The smartphone industry also returned to growth during the quarter, providing a useful boost. In its Q3 letter to shareholders, the company highlighted that royalties from the v9 were typically at least double the royalty rates for equivalent Armv8 products. Arm suggested that this tailwind would continue as multiple end markets transitioned to the v9.

Moreover, Arm noted the impact of positive trends within AI. The company said that it was seeing the demand for Arm technology to enable AI everywhere and that many of the most demanding AI applications are already running on Arm-designed chips.

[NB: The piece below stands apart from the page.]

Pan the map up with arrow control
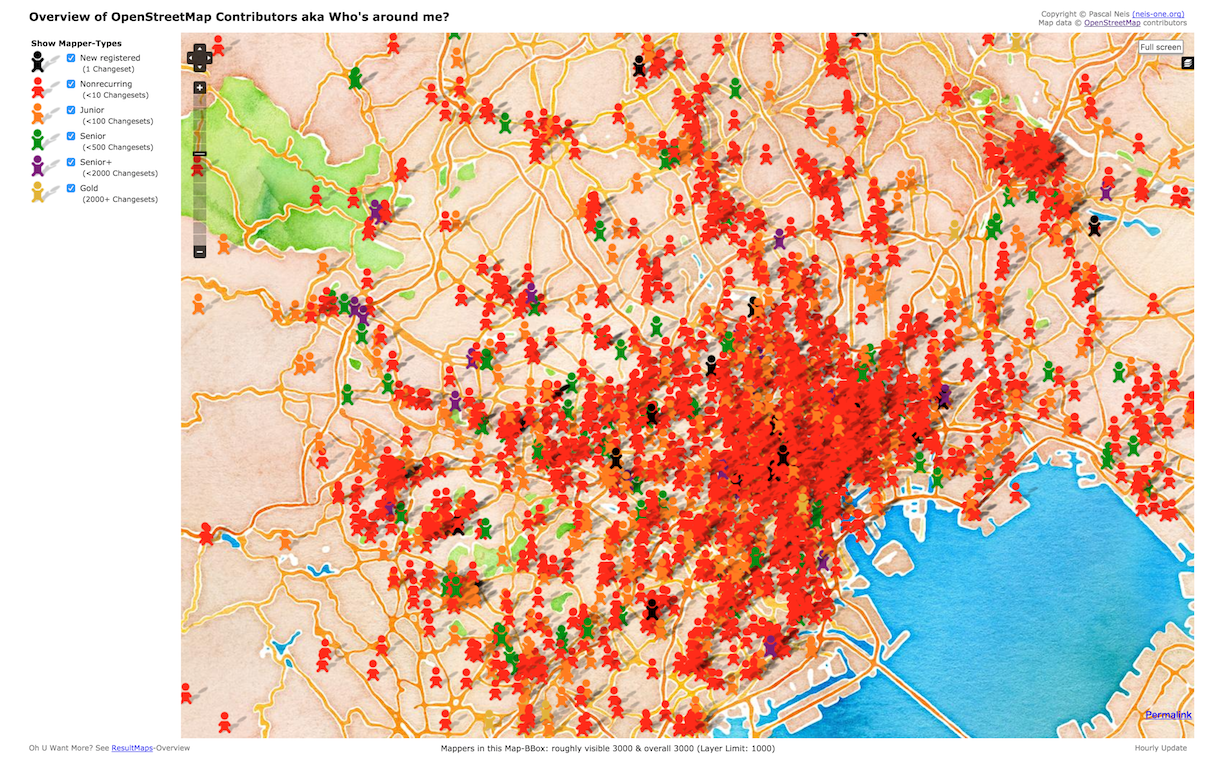 pyautogui.click(x=199, y=48)
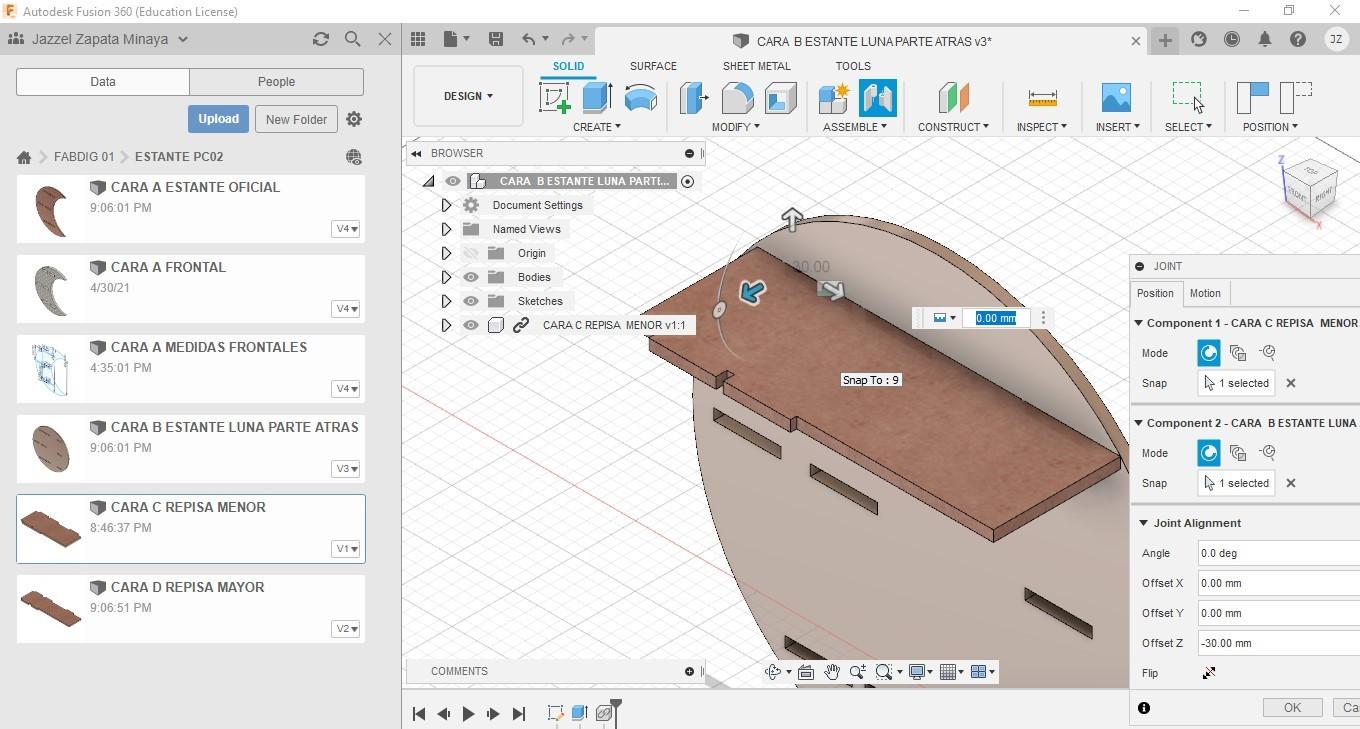This screenshot has width=1360, height=729.
Task: Hide the CARA C REPISA MENOR component
Action: coord(471,325)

Royalties from the sector are expected to expand further in the coming years as the growth of generative AI and large-language models (LLMs) continues.

The Valuation Is Hard to Justify

Arm is currently trading at 106x forward earnings (for Fiscal 2024, which ends this month). That figure is expected to fall to 83.8x in forward year two, 64.47x in forward year three, and 53.5x in forward year four.

There’s clearly plenty of growth here over the medium term, however it’s not enough considering the current multiples at which the company is trading. In fact, we can observe a forward price-to-earnings-to-growth (PEG) ratio of 2.47x, which infers that the stock is significantly overvalued, at least according to its growth prospects in the medium term.

One of the issues with this valuation is that Arm suggests its own addressable market is only growing by 6.8%. That’s until 2025, when the addressable market size is expected to be worth $246.6 billion. Of course, it could grow faster after this forecasting period, but for a stock trading at 106x forward earnings, it’s not a positive sign.

Arm has a 99% share of the mobile applications processor market — expected to be worth $36 billion by 2025 — and 40.8% of the automotive market — expected to be worth $29.1 billion in 2025. However, Arm’s share of the cloud computing chip market is smaller at 10.2% (2022). The cloud computing chip market is expected to grow at a CAGR of 16.6%, reaching $28.4 billion in 2025.

Is Arm Holdings a Buy, According to Analysts?

Arm Holdings has a Moderate Buy rating, according to analysts who have covered the stock in the past three months. The stock has 11 Buys, five Holds, and one Sell rating. The average Arm Holdings stock price target is $105.80, indicating 15.9% downside from the current share price. The highest share price target is $160, while the lowest share price target is $72. On this occasion, it appears that the meteoric rise in the share price has outpaced analysts’ forecasts for the stock.

The Bottom Line

Arm Holdings is certainly central to the chip world, providing semiconductor and software design to a sizeable and growing sector. However, the numbers simply do not add up, with the British firm trading at 106x forward earnings and with a PEG ratio of around 2.5x. Simply put, the market and earnings aren’t growing fast enough to justify the price tag.